Ich zitiere mal aus: http://refspecs.linuxfoundation.org/FHS_3.0/fhs/ch03s15.html

 *Quote:*   

> 
> 
> This directory contains system information data describing the system since it was booted. Files under this directory must be cleared (removed or truncated as appropriate) at the beginning of the boot process.
> 
> 

 

Das sagt doch schon alles. Du kannst dich auch nicht drauf verlassen das spezielle Strukturinfos da immer vorhanden sind, bzw das sie sich im Aufbau einfach ändern.

Das /run Verzeichnis wird auch nur als tmpfs eingebunden. Also es befindet sich nur im Speicher. 

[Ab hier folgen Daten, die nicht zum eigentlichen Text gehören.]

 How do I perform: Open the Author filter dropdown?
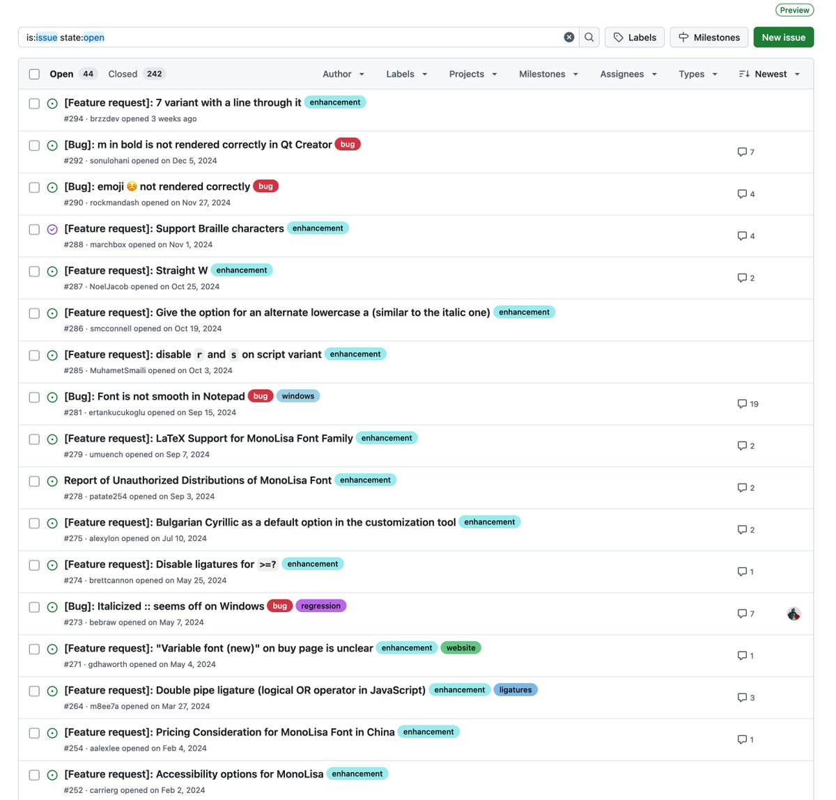(343, 74)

/mnt ist nicht besser, /dev ist besser. In /mnt liegen nur nach offizieller Beschrreibung temporär gemountete Filesysteme. Beispielsweise eben die cdrom. 

Und /dev ist nach dem Standard das Verzeichnis in dem man die Gerätefiles wie Festplatten findet. 

Wenn du /run irgendwo einbaust kann das gutgehen eine Weile. Aber ich würd mich nicht drauf verlassen.

------------

Wegen der Reihenfolge der Festplatten. Das hat was mit dem Bios zu tun, soweit ich das rausgefunden habe. Deswegen kannst du statt der Einträge /dev/sdxy einfach auch schreiben "UUID=......". Dann bekommste keine Probleme wenn die Reihenfolge sich ändern sollte. Achja PARTUUID sollte auch gehen.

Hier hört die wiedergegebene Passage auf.